— START —

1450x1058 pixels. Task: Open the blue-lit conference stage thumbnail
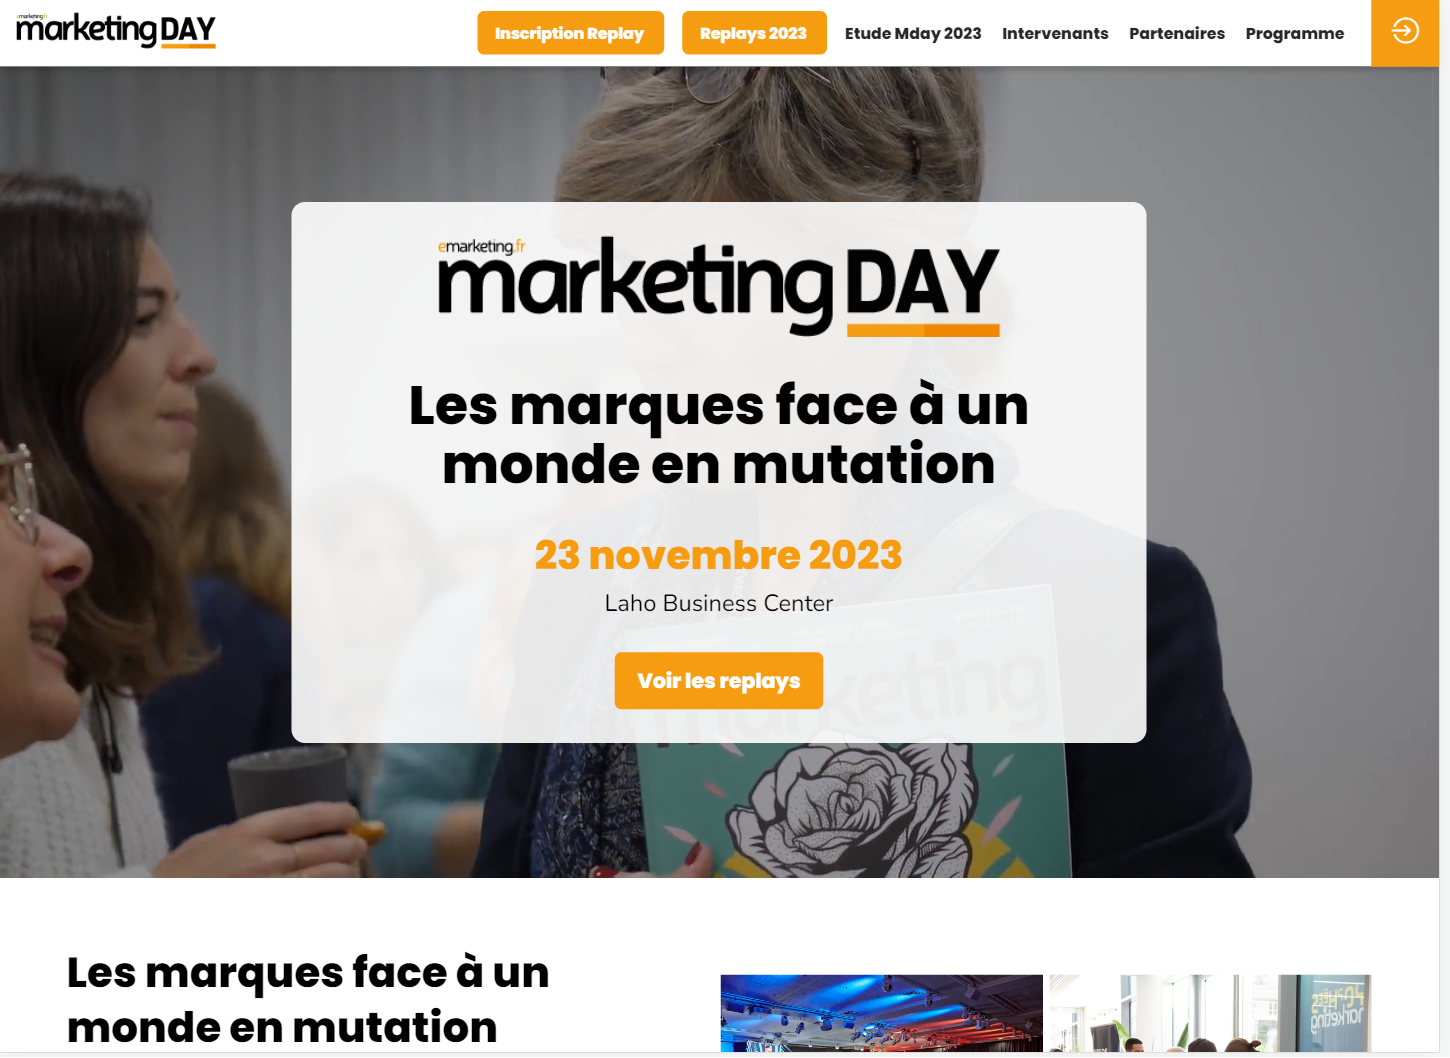(881, 1013)
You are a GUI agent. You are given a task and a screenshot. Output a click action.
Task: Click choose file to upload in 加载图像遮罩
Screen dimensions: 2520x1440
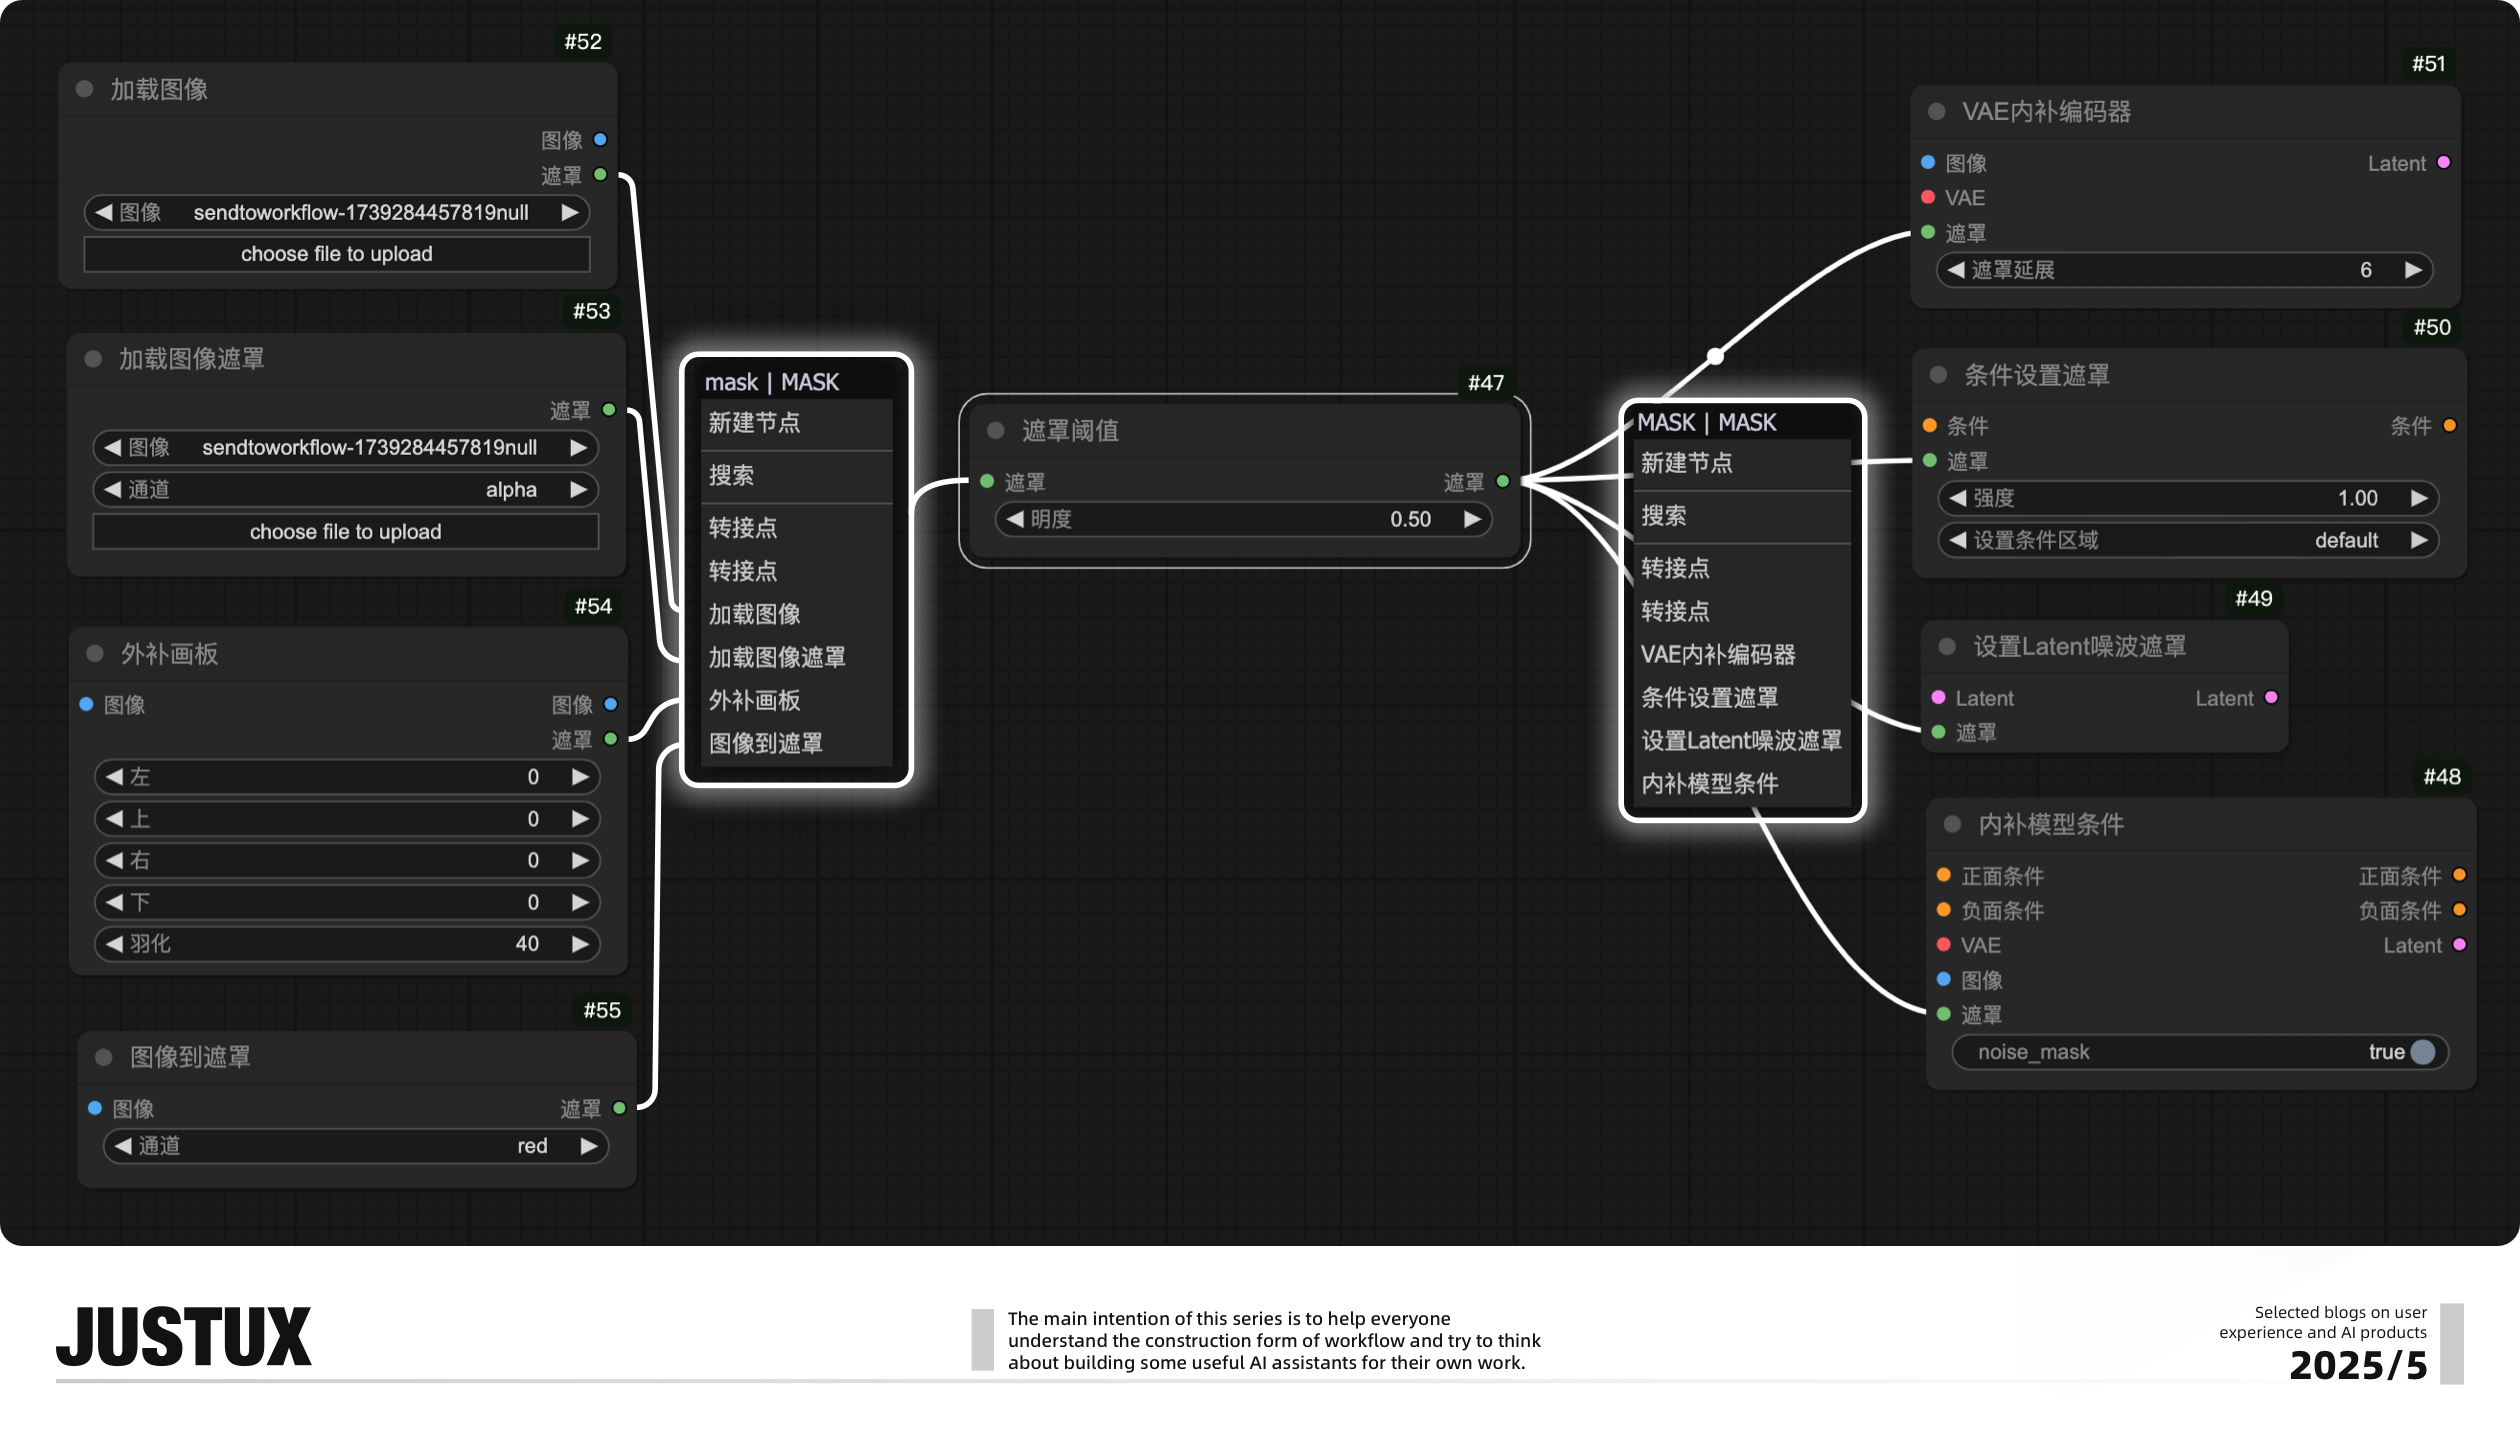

— END —

PROBLEM TO SOLVE: Print the lines above word for word, leaving out the pictures.

ANSWER IN FULL:
1450x1058 pixels. Task: Open the blue-lit conference stage thumbnail
(881, 1013)
You are a GUI agent. You are given a task and a screenshot. Output a click action.
Task: Click choose file to upload in 加载图像遮罩
Screen dimensions: 2520x1440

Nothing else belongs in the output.